OKLAHOMA CITY — For 25 minutes, a group of eight Big 12 coaches sat on stools and remembered one of the greatest skippers in college baseball history.
Nearly two months to the day of his death, the loss of an icon, legendary Texas coach Augie Garrido, still resonated at the annual Big 12 baseball tournament.
Some were emotional. Others grappled with the fact that, for the first time since 1997, Garrido won’t be around for the Big 12 postseason.
“It almost seems like to me he’s still here. They all say he’s here in spirit,” Texas Tech coach Tim Tadlock said Tuesday during a media luncheon at Mickey Mantle’s Steakhouse in Oklahoma City.
“All of us really have everything to thank for all he did for college baseball.”
One by one, each coach shared stories and their fondest memories of Garrido, the longtime coach who had a stroke and passed away in March at age 79.
It only seemed fitting when considering Garrido, who coached for 48 years, was Big 12 baseball for decades.
“Luckily, he shared so many (stories) so that his lifelong lessons and teachings can be passed on and shared with athletes for many, many years to come,” Oklahoma State coach Josh Holliday said.
Many of the anecdotes spoke to how Garrido built his career off treating others, using his selfless character to befriend coaches along the way.
Above all else, the respect and admiration for Garrido were blatantly obvious.
“The one thing he always relayed to us is it’s about relationships,” Baylor coach Steve Rodriguez said. “I say — just because of Augie — I always value how I am as a coach by the number of wedding invitations I get from former players. Hopefully, I made an impact in their life.”
Garrido’s presence was always felt.
West Virginia coach Randy Mazey spent 10 years, first as a TCU assistant and later West Virginia’s head coach, trying to impress Garrido. Mazey received the loudest laughter Tuesday when he explained how he tried to neutralize Garrido’s affinity of calling hit-and-runs by pitching out against Texas.
“After 26 pitchouts, I finally got a guy out,” Mazey said smiling. “To this day, I felt good about it.”
Some coaches simply couldn’t beat Garrido. He won 321 league games and seven league titles during his Texas tenure. For that, his peers considered him an innovator of the game. His teaching chops were elite.
It didn’t stop them from trying, though. Kansas coach Ritch Price said he left Cal Poly for Kansas in 2002 primarily to compete against a living legend.
Price first met Garrido in the mid-‘90s when Cal Poly played Garrido's Cal State Fullerton squad. Price remembers asking Garrido why he bunted in the first inning early in the season.
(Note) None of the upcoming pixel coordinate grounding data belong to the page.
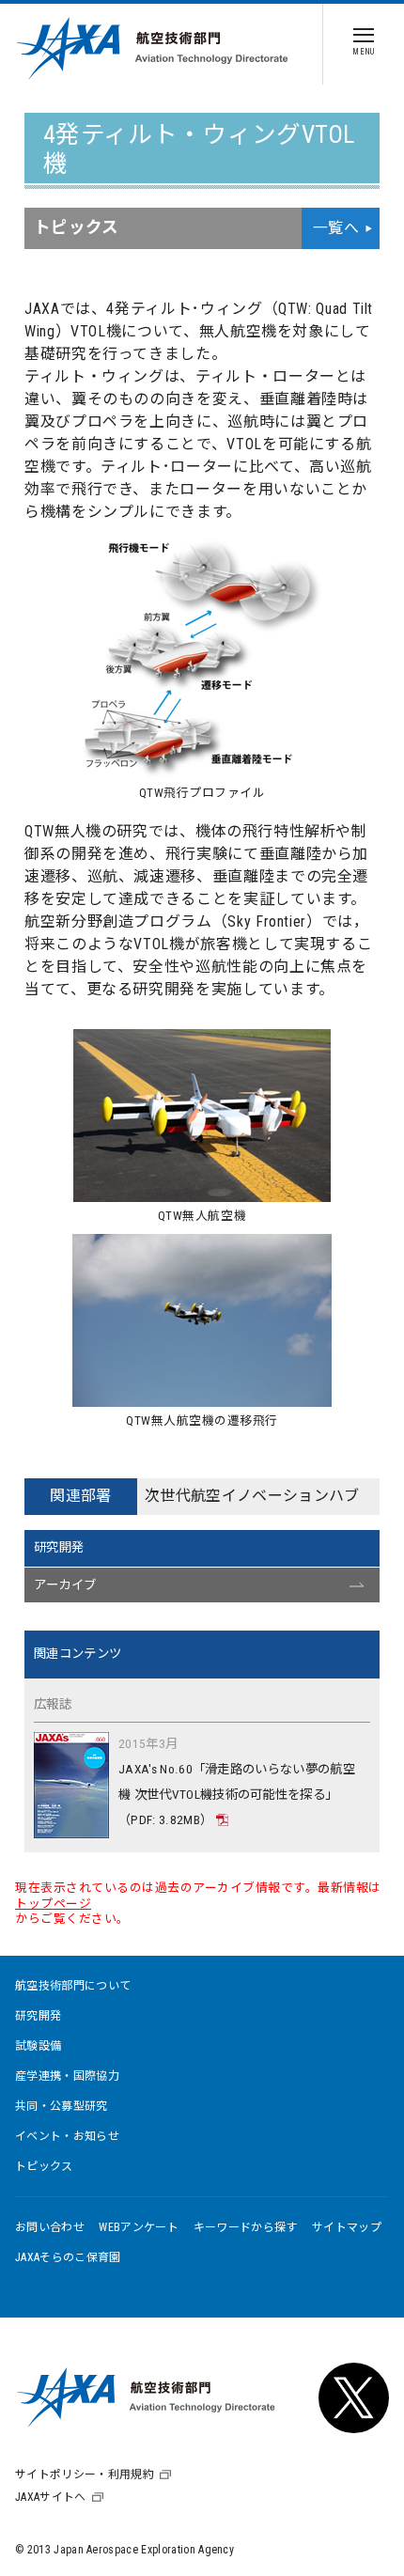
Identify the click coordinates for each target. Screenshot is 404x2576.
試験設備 (38, 2046)
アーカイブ (65, 1585)
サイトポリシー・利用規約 (84, 2474)
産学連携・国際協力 (67, 2076)
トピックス (44, 2166)
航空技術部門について (73, 1985)
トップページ (53, 1904)
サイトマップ (346, 2227)
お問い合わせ (50, 2227)
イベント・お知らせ (67, 2136)
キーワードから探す (246, 2227)
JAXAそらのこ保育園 (68, 2257)
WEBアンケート (139, 2227)
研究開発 (59, 1547)
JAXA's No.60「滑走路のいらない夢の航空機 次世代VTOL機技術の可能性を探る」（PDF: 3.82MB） (236, 1794)
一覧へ (336, 228)
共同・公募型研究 (61, 2106)
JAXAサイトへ (50, 2497)
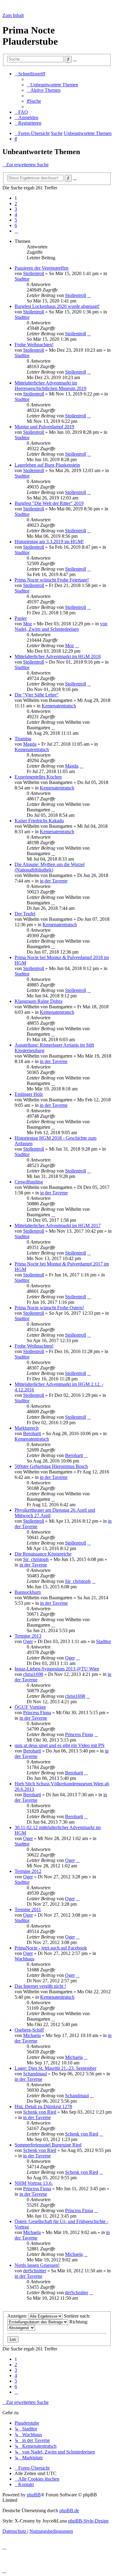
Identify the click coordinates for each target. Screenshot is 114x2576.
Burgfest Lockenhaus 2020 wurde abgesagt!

Garrido explained how he coached the first game of the season as if it was the College World Series.
“He said it’s the single greatest sacrifice of this game,” Price recalled. “You play for your team, you get yourself up for your team and you play for the name on the front of your shirt.”
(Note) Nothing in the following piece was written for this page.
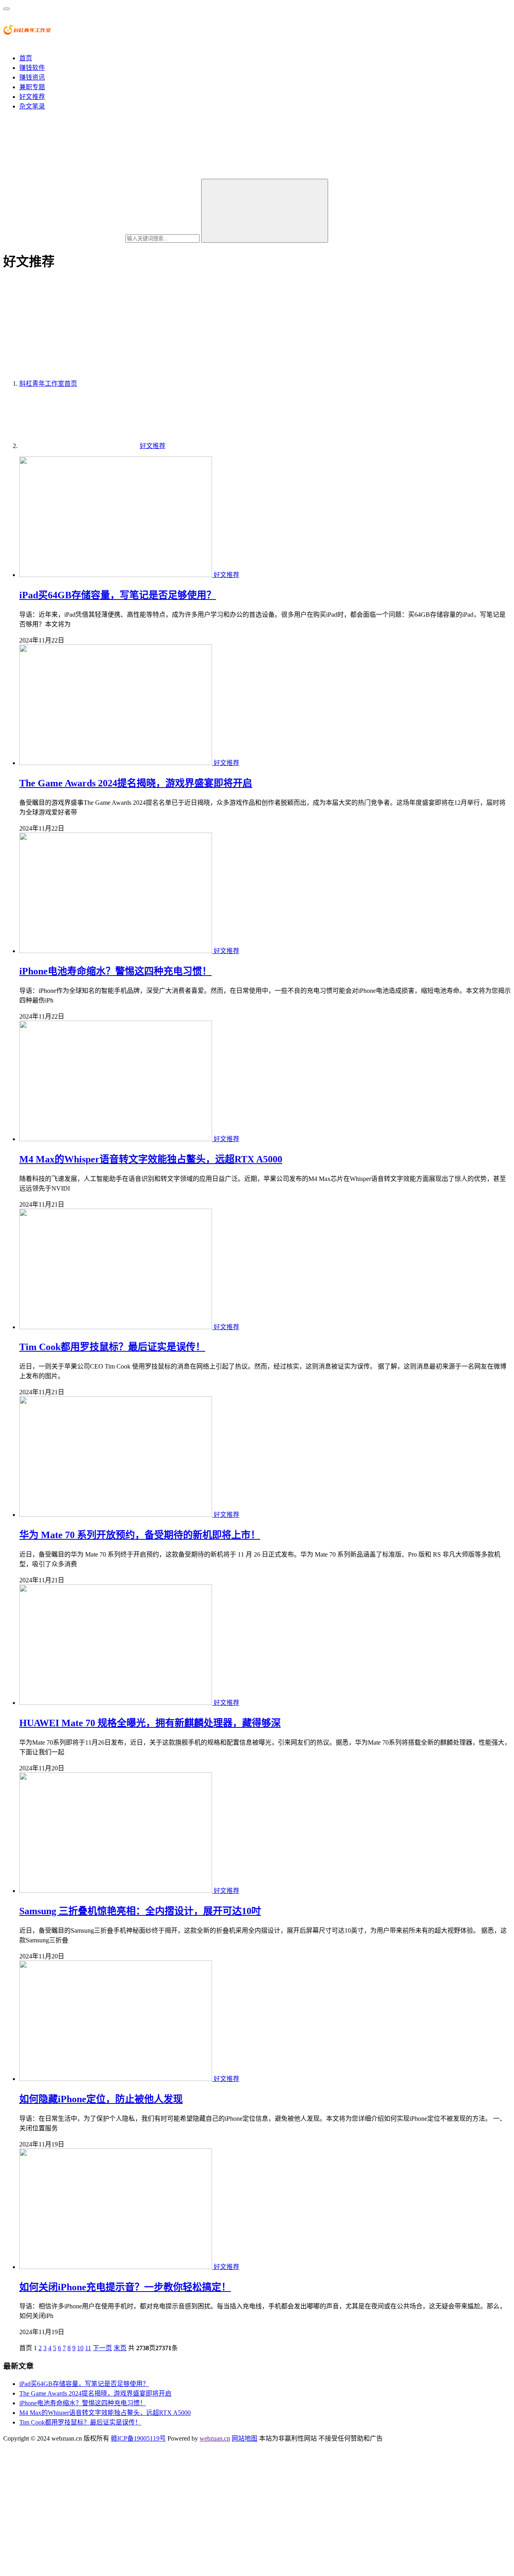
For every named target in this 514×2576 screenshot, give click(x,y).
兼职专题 (32, 87)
Garrido is remembered for winning five national championships (two with Texas), but he always wondered about the ones that got away. Texas coach David Pierce, who replaced Garrido in 2017, was with the coach during a 2015 trip to Singapore when, during a seminar, he was congratulated on winning the titles.
“He goes, ‘Well, thank you, but that means we failed (43) times,’” Pierce recalled. “That’s the expectations he has on all of those teams. A wonderful man, and I’m privileged to follow his footsteps.”
Garrido had a way with his words, like how he finished every text message sent to Pierce with “I cherish our friendship.”
A certain text message sent in 2015 to TCU Coach Jim Schlossnagle is one he’ll never forget.
An eventual College World Series participant that year, TCU was “embarrassed” during the Big 12 tournament by losing its first two games. By the time Schlossnagle was back on the bus, a long text message from Garrido awaited him.
“He said this is the best thing to happen to your team — here’s how you should handle it and he’s what I would do,” Schlossnagle said. “He was so selfless.”
Schlossnagle noted how Garrido became a personal mentor in his life during the past five years. The same could be said for Oklahoma coach Skip Johnson, who served as Garrido’s pitching coach for 10 years.
Johnson spoke candidly about his former boss before having to pass the microphone so he wouldn’t get emotional.
He mentioned how he wouldn’t be a head coach without Garrido’s guidance. He also offered up a way to continually honor Garrido’s legacy.
“Every coach up here would agree if the Big 12 and the NCAA Coach of the Year is not named after him, it’s a travesty,” Johnson said. “I really believe that. That’s what he’s all about. He’s an icon.”